Just last week, PharmAla announced it would supply MDMA to a clinical trial at Johns Hopkins Medicine, an arrangement Kadysh says was in the works before Lykos’ downsizing. He adds that PharmAla is now supplying MDMA to about 15 trials worldwide, with some three of four in the U.S. Other opportunities, he says, are coming the company’s way because of Lykos’ retrenchment, with the firm now speaking to a “large number” of researchers. He points out that either the Veterans Administration or the Department of Defense are funding several of these.
Perhaps ironically, though, PharmAla has no plans to enter the U.S. market.
The company, instead, is “focused on the pharmaceutical market outside of the U.S.,” and already selling MDMA on a limited commercial basis for PTSD in both Canada and Australia. Kadysh says he hopes to have the Netherlands on board as well by the end of the year.

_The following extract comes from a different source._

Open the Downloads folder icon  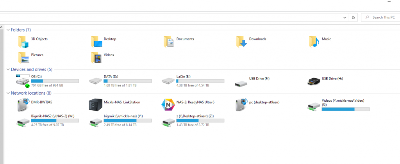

Besides PTSD, other neuropsychiatric mental health applications being studied for MDMA include social anxiety and schizophrenia, for which PharmAla is involved in a UCLA trial.
On the marketing front, “the next step for us in Canada and Australia is physician education…either CME (continuing medical education) or CPD (continuing professional development),” Kadysh says. “We hope to have something to announce on that front very, very shortly.
“There’s a lot of appetite for novel psychiatric treatments,” he states. “There’s not a lot out there, but the first step is making sure physicians have the ability to educate themselves and assess whether this is right for their patients or not.”
Consumer marketing will not be in the mix, Kadysh says. “Frankly, it’s a little bit inappropriate for a pharmaceutic company to go directly to consumers for a product like this,” he declares. “It’s still in the very early stages.”
But MDMA is coming, even in the U.S.
“The train has left the station already” Kadysh says, “because you have two countries where patients are being treated, and it’s gone very well.”